>> start PAGE

How many press releases do you see that say "X - the world leader in Y is transforming...." and then you switch off? If you're like me then that is about 99.9% of the time. Not so with Celonis that last week launched what it terms an Execution Management System or EMS to give it the catchy TLA. My colleague Brian Sommer has penned his thoughts on the topic, framed in terms of the farce that is the fabled book of record. Sommer comes to the conclusion that:
In today's world, cost savings are a highly desirable outcome but, I'd argue that redeploying people to more strategic activities is at least as valuable. Why? Businesses need to reskill their workforce so that more people are intimately familiar with all-new smart technologies (e.g., algorithms, ML, bots, big data, smart analytics, etc.) like Celonis' EMS. A workforce may also need to reskill as the company's business model is shifting or changed dramatically. And, of course, the company may need people to help fuel its own outsized growth opportunities.
Growth, in my opinion, is the real outcome products like EMS can enable. A value proposition that only espouses tweaks around process improvements doesn't do the solution justice. The smart software buyer will see beyond the initial process savings and realize the potential of the products to enable a company to grow materially without necessarily growing headcount. In doing so, a company's margins will be greater and possibly surpass those of competitors.

>> end PAGE
>> start EXCERPTED DATA

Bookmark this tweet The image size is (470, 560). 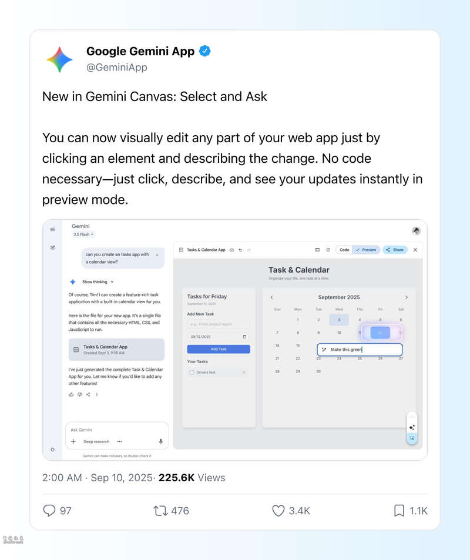click(x=400, y=511)
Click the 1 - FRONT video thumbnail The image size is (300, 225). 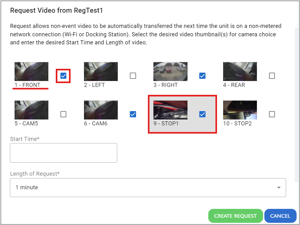click(x=31, y=71)
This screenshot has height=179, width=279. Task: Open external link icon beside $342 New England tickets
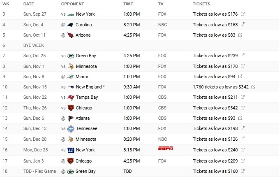[253, 86]
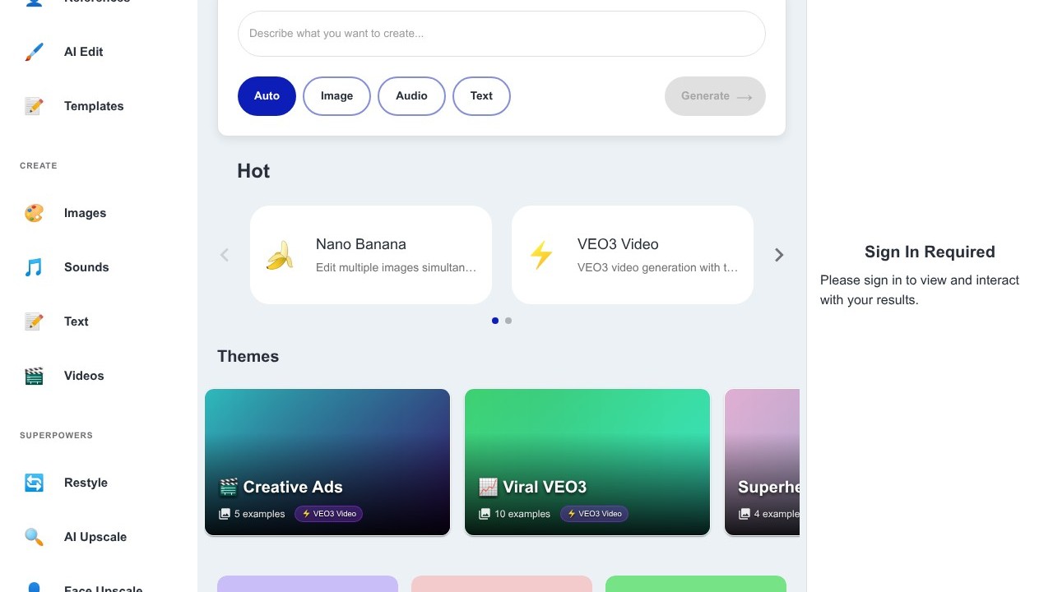Image resolution: width=1053 pixels, height=592 pixels.
Task: Open the Videos clapperboard icon
Action: (34, 376)
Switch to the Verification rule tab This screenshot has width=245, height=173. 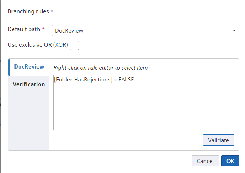29,84
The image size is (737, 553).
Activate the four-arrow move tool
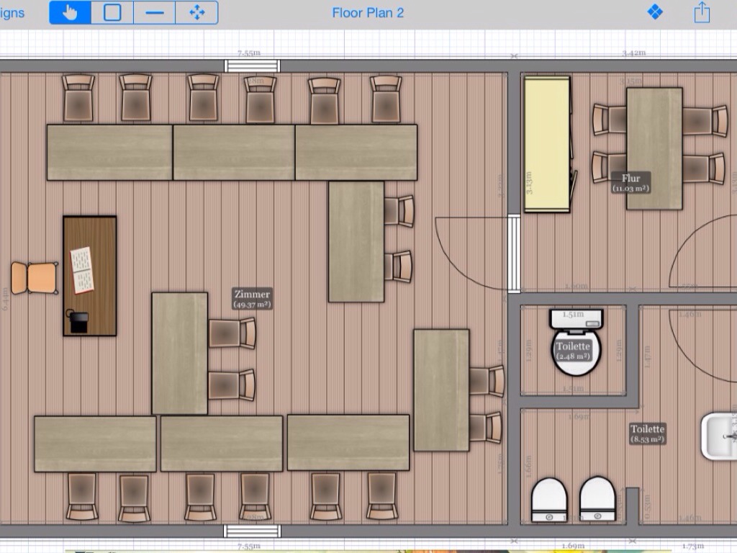click(196, 13)
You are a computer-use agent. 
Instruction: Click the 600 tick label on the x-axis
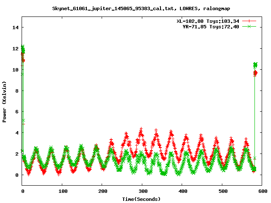[x=262, y=191]
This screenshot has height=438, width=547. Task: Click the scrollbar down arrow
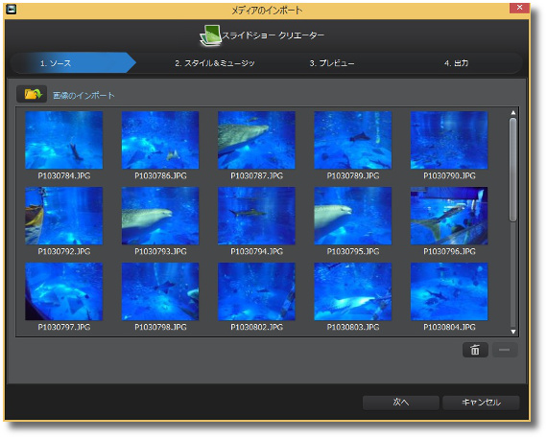point(512,332)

>> end EXCERPTED DATA

◆ EXERCISE INSTRUCTIONS ◆
Write the next part of the article on Celonis's Execution Management System, picking up after its final sentence. The data has no connection to the article on Celonis's Execution Management System.

◆ TASK OUTPUT ◆
Growth is the real endgame here.
The question then comes - does Celonis represent the future that Sommer envisages. Yes and maybe. Let's look at the background.
Mine deep, act on errors
Celonis is best known as a 10-year-old vendor in the process mining space. It has grown to $100 million in annual revenue with ambitions to reach $1 billion inside six years. Process mining isn't new. The concept goes back a good 20 years or more but Celonis takes the topic to an entirely new place with EMS, largely as a result of its Integromat acquisition announced 14th October and which has already been integrated into the Celonis stack.
Historically, Celonis is in the process discovery business. A good way to understand this is to think about how enterprise systems actually get used rather than what was originally designed or implemented. This is one of those 'best-kept secrets' where the help that Betty in the Corner (who knows all about workarounds for crappy process design,) has been giving to users since forever but is now exposed in graphical form.
Depending on the type of system landscape, processes can be used in an almost infinite variety of ways. The purpose of process mining maps that Celonis produces is to help identify problems on the road towards root cause analysis.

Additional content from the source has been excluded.